I understand that we are talking different textures and mouthfeels and further that some people find sweet wines such as icewine and TBAs and rich Sauternes to perhaps be too cloying to go with a meal and not as thirst quenching as a dry table wine. Solution: DRINK WATER with your meal as well! Aside from being healthy for you, it prevents the alcohol from getting to you too quickly and cleans out and refreshes your palate and mouth.
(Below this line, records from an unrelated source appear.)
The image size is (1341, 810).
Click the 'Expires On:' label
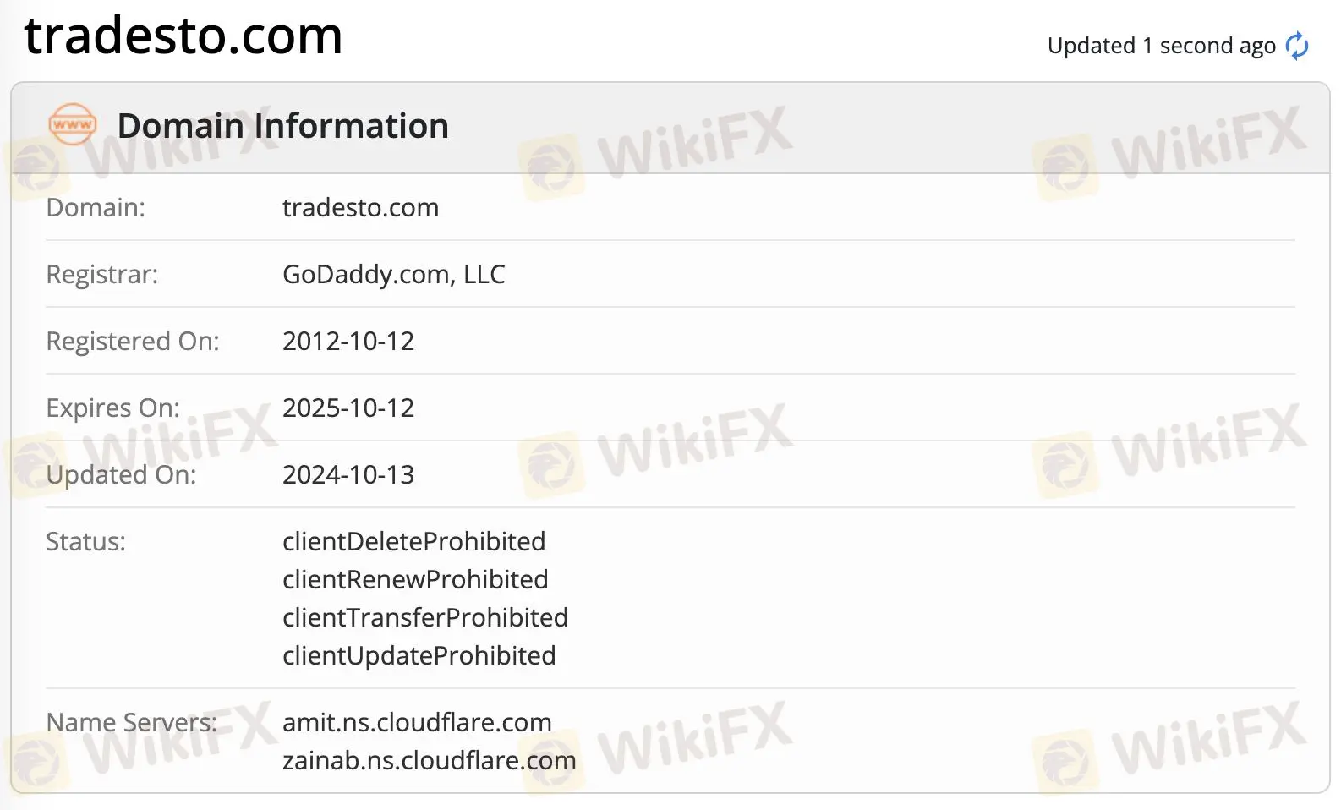(112, 408)

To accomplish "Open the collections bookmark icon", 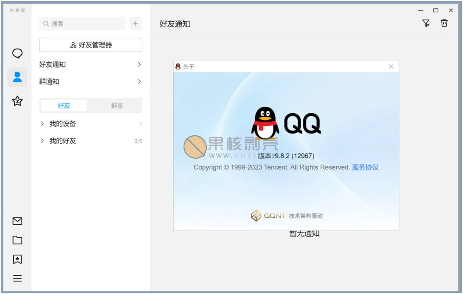I will tap(17, 259).
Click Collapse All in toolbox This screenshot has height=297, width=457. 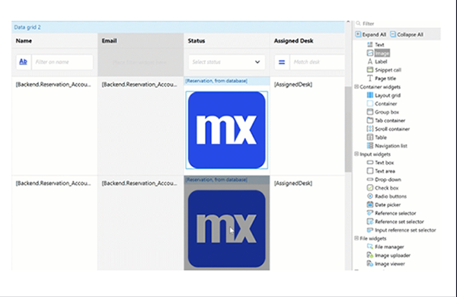coord(407,34)
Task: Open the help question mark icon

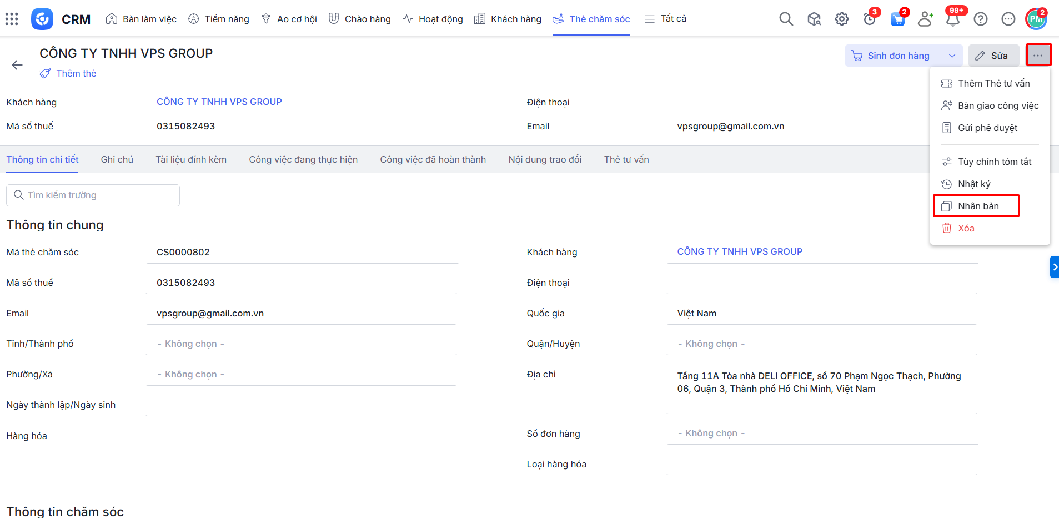Action: pyautogui.click(x=980, y=19)
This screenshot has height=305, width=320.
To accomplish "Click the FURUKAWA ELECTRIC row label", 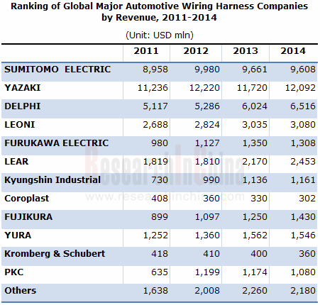I will 57,143.
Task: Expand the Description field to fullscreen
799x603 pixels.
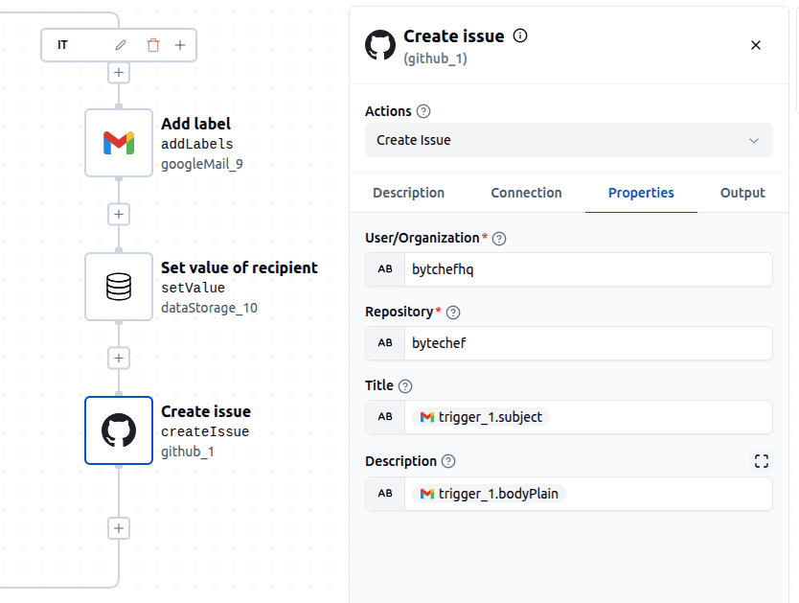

You could also do a trick that was taught to me in BC – just drop a single small ice cube in your sweet wine. This is very common practice out there. While this may sound like anathema or blasphemy, I tried it with a very sweet room temperature Okanagan Vidal icewine at my sister in law’s behest when I visited them there and it actually turned out great. Worse comes to worse, just try a less sweet wine like a late harvest or beerenauslese. Or if the thirst-quenching aspect of a wine is important, a sweet low-alcohol wine like Moscato or Brachetto or a German or Austrian Auslese will also do the trick.
Don’t get me wrong, I am appreciating dry wine more and more these days and I love discovering how well it matches up with foods. Just last night, in fact, 4 friends and I got together for a dinner of cucumber soup, lemon feta cheese and bread, salad greens with Green Goddess dressing, and braised chicken and sausage on a creamy cheddar cauliflower coulis. We had a local Pillitteri dry Riesling-Traminer wine and it went perfectly with the meal. I would never drink this on alone and on its own, but amongst friends and accompanying a good meal it was great. Of course, the port Todd brought would’ve gone great with it as well. It would’ve been an especially good match given that the richness and warmth of the Port would match the rich texture and flavor of the braised chicken and sausage dish that I made.
What I’m arguing for is the idea that a sweet wine should actually be treated exactly as a dry table wine when it comes to food matching. I just find they go so much better with a meal than they do with desserts. The only two wineries that seem to believe in this theory with me are Chateau D’Yquem who I know have a very succesful restaurant on premises in France where they serve a ton of Sauternes with their meals and Cave Spring Cellars who had the unfortunate experience of having to cancel three LCBO food and sweet wine pairing classes because I was literally the only person in all of Toronto who signed up.
If this prejudice against sweet wines with savory meals keeps up, I may have to do something drastic like start blogging about sweet wines exclusively or actually teach a sweet wine pairing seminar. I cannot rest until people see the light. In fact, I’m putting together a sweet wine tasting from my personal collection for members of the local wine group I tour with to start the revolution.
And so you know, I am starting to lean towards the reverse as well as I’m starting to find dry red wine going very well with chocolate. So there’s going to be a post from me one day on matching dry wines with dessert as well as I explore that concept more. I can already share with all of you that there is no other milkshake on earth quite like a Cabernet Franc Vanilla Bean milkshake.